*EXERCISE OBJECTIVE:* Please copy the material word for word, starting at its first line and ending at the line containing "pos(349,454)", with both of those lines included.

(Collection entries)
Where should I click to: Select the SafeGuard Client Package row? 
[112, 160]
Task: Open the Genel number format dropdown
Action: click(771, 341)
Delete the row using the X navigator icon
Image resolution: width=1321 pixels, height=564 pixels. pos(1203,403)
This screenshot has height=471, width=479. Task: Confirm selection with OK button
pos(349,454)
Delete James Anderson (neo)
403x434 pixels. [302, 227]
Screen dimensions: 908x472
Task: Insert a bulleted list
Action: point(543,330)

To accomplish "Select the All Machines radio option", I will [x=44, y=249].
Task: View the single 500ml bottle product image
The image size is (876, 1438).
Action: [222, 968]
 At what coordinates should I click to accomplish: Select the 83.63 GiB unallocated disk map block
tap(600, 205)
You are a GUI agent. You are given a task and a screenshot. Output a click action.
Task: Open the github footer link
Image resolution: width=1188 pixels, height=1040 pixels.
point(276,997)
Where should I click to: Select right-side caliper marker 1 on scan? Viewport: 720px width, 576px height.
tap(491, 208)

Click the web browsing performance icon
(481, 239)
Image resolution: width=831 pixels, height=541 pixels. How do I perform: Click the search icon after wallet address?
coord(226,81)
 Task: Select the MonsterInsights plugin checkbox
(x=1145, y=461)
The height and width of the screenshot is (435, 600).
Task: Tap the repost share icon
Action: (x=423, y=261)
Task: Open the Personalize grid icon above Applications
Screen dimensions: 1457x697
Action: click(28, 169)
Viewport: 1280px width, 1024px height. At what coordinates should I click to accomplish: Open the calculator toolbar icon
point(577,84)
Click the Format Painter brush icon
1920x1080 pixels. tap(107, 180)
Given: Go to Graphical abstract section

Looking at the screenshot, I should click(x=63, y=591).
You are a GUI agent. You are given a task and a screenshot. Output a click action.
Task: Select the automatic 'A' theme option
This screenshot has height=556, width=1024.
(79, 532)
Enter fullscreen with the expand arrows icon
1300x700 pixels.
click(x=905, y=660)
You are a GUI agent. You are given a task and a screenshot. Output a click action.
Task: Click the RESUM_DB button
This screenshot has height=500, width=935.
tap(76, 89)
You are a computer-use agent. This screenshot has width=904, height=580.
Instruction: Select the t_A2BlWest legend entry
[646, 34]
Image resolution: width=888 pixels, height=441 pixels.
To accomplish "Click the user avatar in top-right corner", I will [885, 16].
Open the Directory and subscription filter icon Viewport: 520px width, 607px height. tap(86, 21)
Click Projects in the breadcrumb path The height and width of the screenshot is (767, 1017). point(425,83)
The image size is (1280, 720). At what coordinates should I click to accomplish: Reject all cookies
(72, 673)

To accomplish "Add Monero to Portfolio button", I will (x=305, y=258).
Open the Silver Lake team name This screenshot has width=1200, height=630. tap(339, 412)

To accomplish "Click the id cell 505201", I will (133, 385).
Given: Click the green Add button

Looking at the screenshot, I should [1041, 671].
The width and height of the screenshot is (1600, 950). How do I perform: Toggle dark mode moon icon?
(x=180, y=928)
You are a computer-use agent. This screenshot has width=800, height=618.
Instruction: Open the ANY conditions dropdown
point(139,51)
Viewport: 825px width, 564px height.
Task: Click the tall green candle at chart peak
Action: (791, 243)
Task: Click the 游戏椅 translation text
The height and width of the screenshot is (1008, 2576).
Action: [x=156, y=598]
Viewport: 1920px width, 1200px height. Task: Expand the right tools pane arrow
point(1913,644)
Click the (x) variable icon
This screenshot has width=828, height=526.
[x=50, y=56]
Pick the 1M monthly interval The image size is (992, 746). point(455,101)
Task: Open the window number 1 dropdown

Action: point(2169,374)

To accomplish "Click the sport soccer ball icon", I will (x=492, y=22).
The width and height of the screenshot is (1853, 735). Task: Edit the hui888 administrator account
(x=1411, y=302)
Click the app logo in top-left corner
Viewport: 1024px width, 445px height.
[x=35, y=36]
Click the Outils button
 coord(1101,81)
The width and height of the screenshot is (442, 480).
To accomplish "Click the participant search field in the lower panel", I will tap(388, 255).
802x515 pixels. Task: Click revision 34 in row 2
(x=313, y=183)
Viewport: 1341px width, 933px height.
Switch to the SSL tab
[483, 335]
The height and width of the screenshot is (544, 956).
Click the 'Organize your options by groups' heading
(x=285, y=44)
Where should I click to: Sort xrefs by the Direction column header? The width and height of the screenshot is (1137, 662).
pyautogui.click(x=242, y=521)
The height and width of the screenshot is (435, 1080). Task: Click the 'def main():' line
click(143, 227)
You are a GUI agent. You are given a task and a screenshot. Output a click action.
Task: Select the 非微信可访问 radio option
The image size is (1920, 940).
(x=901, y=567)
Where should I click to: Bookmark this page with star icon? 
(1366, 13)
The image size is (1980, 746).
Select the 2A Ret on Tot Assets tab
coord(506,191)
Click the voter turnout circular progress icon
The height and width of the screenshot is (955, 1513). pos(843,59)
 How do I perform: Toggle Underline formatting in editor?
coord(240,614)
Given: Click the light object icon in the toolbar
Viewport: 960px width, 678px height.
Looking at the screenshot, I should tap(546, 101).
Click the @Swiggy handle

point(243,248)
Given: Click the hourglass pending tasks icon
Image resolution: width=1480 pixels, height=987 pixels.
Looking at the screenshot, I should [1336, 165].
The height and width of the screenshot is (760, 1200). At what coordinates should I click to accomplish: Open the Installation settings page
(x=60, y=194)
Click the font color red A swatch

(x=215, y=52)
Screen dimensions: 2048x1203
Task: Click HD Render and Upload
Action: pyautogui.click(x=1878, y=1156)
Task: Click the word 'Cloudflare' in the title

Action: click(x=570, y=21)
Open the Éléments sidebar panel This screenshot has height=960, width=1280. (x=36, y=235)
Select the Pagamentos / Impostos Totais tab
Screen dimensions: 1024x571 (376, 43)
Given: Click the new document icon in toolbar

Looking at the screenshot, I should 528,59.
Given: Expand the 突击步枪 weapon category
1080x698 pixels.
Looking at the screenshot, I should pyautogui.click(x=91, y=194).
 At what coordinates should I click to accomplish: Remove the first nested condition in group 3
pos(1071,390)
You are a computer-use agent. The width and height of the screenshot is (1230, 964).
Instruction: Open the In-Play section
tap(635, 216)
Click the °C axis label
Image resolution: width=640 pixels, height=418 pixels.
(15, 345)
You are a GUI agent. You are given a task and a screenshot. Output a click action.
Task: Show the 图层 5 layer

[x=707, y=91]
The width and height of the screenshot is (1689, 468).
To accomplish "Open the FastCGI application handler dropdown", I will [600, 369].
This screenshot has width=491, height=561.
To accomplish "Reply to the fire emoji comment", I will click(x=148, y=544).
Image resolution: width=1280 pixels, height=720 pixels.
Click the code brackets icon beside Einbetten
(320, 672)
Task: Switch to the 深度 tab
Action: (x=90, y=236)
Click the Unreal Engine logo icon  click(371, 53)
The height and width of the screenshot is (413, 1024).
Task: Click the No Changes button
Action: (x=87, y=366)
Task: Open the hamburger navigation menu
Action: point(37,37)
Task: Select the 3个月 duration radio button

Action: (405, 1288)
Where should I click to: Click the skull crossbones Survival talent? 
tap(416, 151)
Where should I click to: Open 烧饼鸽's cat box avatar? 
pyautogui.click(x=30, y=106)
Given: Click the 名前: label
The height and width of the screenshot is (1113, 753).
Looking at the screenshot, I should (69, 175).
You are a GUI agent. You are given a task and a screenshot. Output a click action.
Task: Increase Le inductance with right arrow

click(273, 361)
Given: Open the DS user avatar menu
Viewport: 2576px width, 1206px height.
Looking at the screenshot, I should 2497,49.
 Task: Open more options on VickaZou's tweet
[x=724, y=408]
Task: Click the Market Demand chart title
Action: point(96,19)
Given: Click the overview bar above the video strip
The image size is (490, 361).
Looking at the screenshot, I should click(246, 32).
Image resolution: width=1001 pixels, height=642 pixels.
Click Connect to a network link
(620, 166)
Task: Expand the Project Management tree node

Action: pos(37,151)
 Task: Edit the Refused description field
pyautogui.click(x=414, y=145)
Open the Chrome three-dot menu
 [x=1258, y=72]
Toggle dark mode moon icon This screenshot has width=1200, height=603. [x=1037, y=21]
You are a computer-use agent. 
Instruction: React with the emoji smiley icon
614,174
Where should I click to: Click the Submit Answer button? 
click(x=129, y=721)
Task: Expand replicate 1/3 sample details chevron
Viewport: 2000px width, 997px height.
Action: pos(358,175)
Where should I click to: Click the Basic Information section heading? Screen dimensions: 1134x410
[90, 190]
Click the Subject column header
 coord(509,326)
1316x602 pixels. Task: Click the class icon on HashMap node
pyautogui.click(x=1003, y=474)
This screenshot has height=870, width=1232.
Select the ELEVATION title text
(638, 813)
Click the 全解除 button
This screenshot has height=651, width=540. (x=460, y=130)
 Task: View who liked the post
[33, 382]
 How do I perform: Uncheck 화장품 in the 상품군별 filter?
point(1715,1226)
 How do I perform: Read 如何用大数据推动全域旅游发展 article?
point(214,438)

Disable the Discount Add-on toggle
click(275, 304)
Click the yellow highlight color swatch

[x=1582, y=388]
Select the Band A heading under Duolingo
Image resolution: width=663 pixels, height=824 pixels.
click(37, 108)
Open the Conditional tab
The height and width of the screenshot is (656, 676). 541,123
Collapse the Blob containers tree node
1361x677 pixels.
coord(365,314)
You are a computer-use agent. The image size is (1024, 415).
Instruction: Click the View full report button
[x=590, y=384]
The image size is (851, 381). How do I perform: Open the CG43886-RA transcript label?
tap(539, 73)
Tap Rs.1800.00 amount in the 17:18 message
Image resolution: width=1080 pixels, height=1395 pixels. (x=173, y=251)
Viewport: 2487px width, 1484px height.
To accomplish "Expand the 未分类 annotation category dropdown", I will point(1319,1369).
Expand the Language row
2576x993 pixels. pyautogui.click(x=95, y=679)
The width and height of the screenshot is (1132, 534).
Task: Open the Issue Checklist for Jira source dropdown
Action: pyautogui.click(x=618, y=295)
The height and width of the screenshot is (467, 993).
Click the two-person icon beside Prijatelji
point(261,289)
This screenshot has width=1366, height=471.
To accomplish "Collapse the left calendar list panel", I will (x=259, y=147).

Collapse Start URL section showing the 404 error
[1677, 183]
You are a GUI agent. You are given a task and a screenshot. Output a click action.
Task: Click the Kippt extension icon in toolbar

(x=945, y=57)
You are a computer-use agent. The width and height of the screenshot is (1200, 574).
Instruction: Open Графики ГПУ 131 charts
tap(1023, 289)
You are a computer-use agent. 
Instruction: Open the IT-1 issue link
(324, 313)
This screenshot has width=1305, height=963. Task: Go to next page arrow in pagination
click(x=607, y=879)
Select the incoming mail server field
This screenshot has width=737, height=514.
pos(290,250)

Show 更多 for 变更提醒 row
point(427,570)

*EXERCISE RESPONSE:*
Where should I click to: Select the SafeGuard Client Package row? 
[112, 160]
Task: Open the Genel number format dropdown
Action: click(771, 341)
Delete the row using the X navigator icon
Image resolution: width=1321 pixels, height=564 pixels. pos(1203,403)
This screenshot has height=471, width=479. Task: Confirm selection with OK button
pos(349,454)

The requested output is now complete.